We learned in January that the SFPD was getting 400 license-plate readers to hopefully crack down on car thieves and sideshow stunt riders, as part of a $17 million grant to SF from the Gavin Newsom administration meant to combat organized retail theft. Well, 100 of these license-plate readers have already been installed, according to the Chronicle, and that paper reports that these Flock Safety plate readers have quickly led to many immediate arrests. But they won’t say how many.
The Chronicle does have some detail that the arrests "included the May 13 arrest of a woman wanted in an organized retail theft case; the May 3 arrest of three suspects in a San Francisco State University carjacking; and the Saturday arrest of a suspect wanted by by San Jose police in a sexual assault case."
But that’s a small sample size. Are these things really worth the pot of millions that the state has handed us for them? Or is this some law enforcement-industrial complex ruse that just gets plucky salespeople and hardware manufacturers richer on the taxpayer dime?
“We’re making arrests every day based on it,” SFPD spokesperson Evan Sernoffsky told the Chronicle. He cited data that says that 75% of US crimes involve a vehicle, and added that “just having that [license plate reader] information is hugely beneficial.”

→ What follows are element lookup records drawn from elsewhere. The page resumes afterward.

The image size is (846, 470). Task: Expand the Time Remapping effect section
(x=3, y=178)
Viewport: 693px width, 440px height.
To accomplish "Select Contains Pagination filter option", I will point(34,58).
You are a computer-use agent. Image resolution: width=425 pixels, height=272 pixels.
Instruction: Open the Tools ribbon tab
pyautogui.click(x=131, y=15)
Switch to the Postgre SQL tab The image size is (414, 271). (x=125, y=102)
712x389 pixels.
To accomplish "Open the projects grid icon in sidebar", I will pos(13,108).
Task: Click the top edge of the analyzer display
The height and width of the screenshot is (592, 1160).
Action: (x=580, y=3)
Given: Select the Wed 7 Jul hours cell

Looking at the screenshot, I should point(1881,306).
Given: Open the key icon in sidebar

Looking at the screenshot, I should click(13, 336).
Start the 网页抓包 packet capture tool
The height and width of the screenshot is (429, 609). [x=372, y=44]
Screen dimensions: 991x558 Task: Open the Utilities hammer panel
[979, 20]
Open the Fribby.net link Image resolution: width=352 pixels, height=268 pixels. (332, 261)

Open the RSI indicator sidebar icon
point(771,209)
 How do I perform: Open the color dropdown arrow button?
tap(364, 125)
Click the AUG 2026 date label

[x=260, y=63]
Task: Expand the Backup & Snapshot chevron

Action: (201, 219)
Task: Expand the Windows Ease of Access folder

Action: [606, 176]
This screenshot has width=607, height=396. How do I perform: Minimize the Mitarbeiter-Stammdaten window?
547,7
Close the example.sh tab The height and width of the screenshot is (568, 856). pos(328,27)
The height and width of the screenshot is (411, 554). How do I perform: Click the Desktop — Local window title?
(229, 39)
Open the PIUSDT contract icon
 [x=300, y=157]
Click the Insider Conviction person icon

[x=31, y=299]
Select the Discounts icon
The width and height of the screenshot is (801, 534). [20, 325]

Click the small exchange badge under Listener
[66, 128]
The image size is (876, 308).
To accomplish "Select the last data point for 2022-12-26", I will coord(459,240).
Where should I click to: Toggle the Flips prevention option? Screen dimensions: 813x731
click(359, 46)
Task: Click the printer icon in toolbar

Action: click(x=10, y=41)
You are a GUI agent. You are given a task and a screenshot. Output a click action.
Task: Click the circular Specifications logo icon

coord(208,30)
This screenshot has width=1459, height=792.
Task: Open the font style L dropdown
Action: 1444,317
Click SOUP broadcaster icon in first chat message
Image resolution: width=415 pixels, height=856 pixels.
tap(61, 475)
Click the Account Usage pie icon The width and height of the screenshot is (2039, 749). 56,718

Arrests everyday does sound like pretty good value. The Flock Safety license-plate readers employ camera infrastructure, but then run that visual data through police databases, both locally and regionally. They can then notify police via an email, an app alert, or even to a squad car’s screen that they’ve found a match, referred to as a “hit.”
These are separate from speed enforcement cameras, and are not meant for going after low-level moving violation offenders. They’re intended to catch the bigger fish in the crime game. But there are concerns they can also surveil those who are not involved with crime at all, as literally all motorists' movement is being tracked here.
“They’re not able to just say ‘we’re collecting data on criminals,’” Electronic Frontier Foundation director of investigations Dave Maass said to the Chron. “They’re collecting data, in fact, on innocent people going about their lives.”
The Chronicle cites the potential to illegally “spy on protesters, political rivals or journalists.” But consider also that police officers sometimes tend to go pretty medieval on their ex-lovers, and these license-plate readers could, theoretically, be the Holy Grail for a cop who, say, wanted to stalk their ex. The Chronicle also cites the case of Denise Green, an SF woman whose car SFPD misidentified as stolen, and they put Green on her knees with a loaded gun to her head.
That mistake was the fault of a license-plate reader error, which produced a false positive and wrongly identified Green’s car as stolen. As with most technologies, they’re often not as robust as the plucky salespeople and hardware manufacturers sell them as.